Scott Minerd, the chief investment officer of the multi-billion dollar investment firm Guggenheim Partners, told CNBC on Friday that he thinks that bitcoin could bottom out at $10,000 to $15,000 in its latest swoon.
In the interview, Minerd said that investors shouldn’t be “anxious to be putting money in bitcoin right now" and predicted that bitcoin could spend the next few years trading sideways before the market turns bullish again.
In December, Minerd told Bloomberg that his firm’s fundamental analysis put bitcoin at $400,000. Just weeks after that in January, he told CNBC that there wasn’t enough institutional demand to support bitcoin’s then-all-time-high of $41,000 and that it could retrace to $20,000. In early February, he gave CNN his highest price target for bitcoin yet: $600,000.

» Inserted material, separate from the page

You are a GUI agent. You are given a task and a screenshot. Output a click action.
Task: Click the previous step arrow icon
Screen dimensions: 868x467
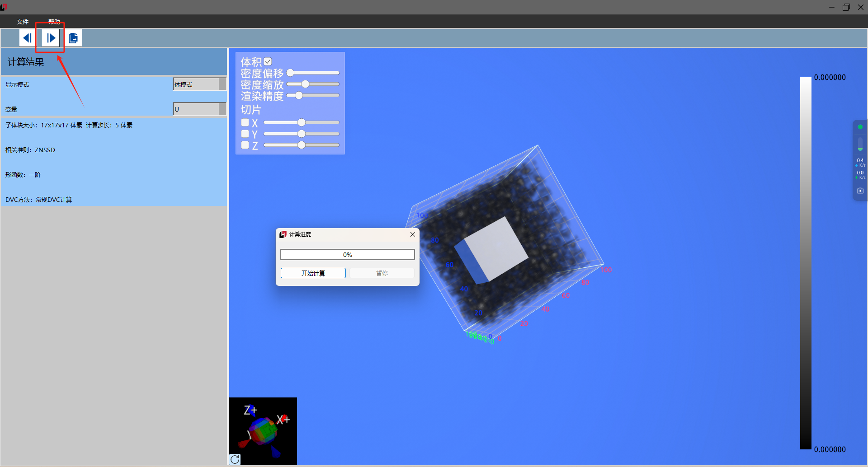[28, 38]
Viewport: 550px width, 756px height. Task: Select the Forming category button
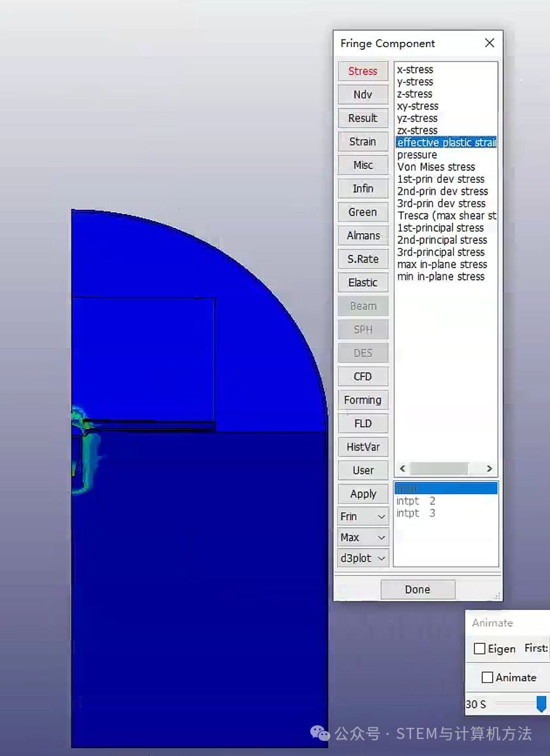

In November, shortly before Minerd’s first bullish price prediction, Guggenheim filed an amendment with the U.S. Securities and Exchange Commission (SEC) to be able to invest up to almost $500 million in bitcoin through the Grayscale Bitcoin Trust (GBTC), which is a unit of Digital Currency Group, CoinDesk's parent company.
In May, Minerd tweeted: “Crypto has proven to be Tulipomania” – a reference to the Dutch tulip bulb market bubble in the 1600s, when the market crashed after a period of speculation.
Update: An earlier version of this story implied that Scott Minerd was changing an earlier prediction for bitcoin's price.